Material for the task:
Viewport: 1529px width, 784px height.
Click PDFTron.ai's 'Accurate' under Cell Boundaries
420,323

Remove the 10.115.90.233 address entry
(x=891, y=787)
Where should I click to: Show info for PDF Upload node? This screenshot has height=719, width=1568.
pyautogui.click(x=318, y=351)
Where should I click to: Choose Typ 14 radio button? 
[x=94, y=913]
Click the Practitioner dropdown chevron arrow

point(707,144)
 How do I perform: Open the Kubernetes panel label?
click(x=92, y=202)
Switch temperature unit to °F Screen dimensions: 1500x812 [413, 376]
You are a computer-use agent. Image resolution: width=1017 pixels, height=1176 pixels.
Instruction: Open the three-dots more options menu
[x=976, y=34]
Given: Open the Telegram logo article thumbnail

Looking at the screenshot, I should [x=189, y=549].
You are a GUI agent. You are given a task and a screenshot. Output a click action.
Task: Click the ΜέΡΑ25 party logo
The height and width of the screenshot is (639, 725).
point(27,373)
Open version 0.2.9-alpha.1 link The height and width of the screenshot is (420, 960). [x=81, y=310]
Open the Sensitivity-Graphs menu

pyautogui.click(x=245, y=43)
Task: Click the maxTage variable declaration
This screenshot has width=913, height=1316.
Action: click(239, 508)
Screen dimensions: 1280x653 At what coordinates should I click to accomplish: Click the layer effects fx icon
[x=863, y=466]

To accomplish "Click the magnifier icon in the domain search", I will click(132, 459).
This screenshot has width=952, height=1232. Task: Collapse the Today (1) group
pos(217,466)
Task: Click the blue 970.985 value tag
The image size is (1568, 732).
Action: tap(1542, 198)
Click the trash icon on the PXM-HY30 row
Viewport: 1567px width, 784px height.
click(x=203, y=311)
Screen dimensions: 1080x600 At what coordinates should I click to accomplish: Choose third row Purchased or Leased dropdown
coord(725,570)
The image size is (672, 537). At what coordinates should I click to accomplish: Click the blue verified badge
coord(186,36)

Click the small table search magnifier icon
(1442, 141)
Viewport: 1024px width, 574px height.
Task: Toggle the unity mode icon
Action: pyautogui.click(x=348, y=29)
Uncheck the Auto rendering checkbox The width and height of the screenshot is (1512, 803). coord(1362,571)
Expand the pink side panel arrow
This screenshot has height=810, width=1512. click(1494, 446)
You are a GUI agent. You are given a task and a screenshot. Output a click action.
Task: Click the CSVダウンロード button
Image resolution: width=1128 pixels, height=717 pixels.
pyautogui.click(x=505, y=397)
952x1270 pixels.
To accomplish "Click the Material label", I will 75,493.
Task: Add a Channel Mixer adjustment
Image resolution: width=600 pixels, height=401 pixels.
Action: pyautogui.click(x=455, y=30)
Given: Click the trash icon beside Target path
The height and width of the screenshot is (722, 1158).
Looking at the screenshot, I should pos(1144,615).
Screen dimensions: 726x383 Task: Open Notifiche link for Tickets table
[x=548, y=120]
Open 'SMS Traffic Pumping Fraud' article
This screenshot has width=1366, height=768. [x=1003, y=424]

Your goal:
Repeat verbatim the opening run of entries, ending with the line that contains "Task: Click the blue 970.985 value tag".

Your solution:
Viewport: 1529px width, 784px height.
Click PDFTron.ai's 'Accurate' under Cell Boundaries
420,323

Remove the 10.115.90.233 address entry
(x=891, y=787)
Where should I click to: Show info for PDF Upload node? This screenshot has height=719, width=1568.
pyautogui.click(x=318, y=351)
Where should I click to: Choose Typ 14 radio button? 
[x=94, y=913]
Click the Practitioner dropdown chevron arrow

point(707,144)
 How do I perform: Open the Kubernetes panel label?
click(x=92, y=202)
Switch temperature unit to °F Screen dimensions: 1500x812 [413, 376]
You are a computer-use agent. Image resolution: width=1017 pixels, height=1176 pixels.
Instruction: Open the three-dots more options menu
[x=976, y=34]
Given: Open the Telegram logo article thumbnail

Looking at the screenshot, I should [x=189, y=549].
You are a GUI agent. You are given a task and a screenshot. Output a click action.
Task: Click the ΜέΡΑ25 party logo
The height and width of the screenshot is (639, 725).
point(27,373)
Open version 0.2.9-alpha.1 link The height and width of the screenshot is (420, 960). [x=81, y=310]
Open the Sensitivity-Graphs menu

pyautogui.click(x=245, y=43)
Task: Click the maxTage variable declaration
This screenshot has width=913, height=1316.
Action: click(239, 508)
Screen dimensions: 1280x653 At what coordinates should I click to accomplish: Click the layer effects fx icon
[x=863, y=466]

To accomplish "Click the magnifier icon in the domain search", I will click(132, 459).
This screenshot has width=952, height=1232. Task: Collapse the Today (1) group
pos(217,466)
Task: Click the blue 970.985 value tag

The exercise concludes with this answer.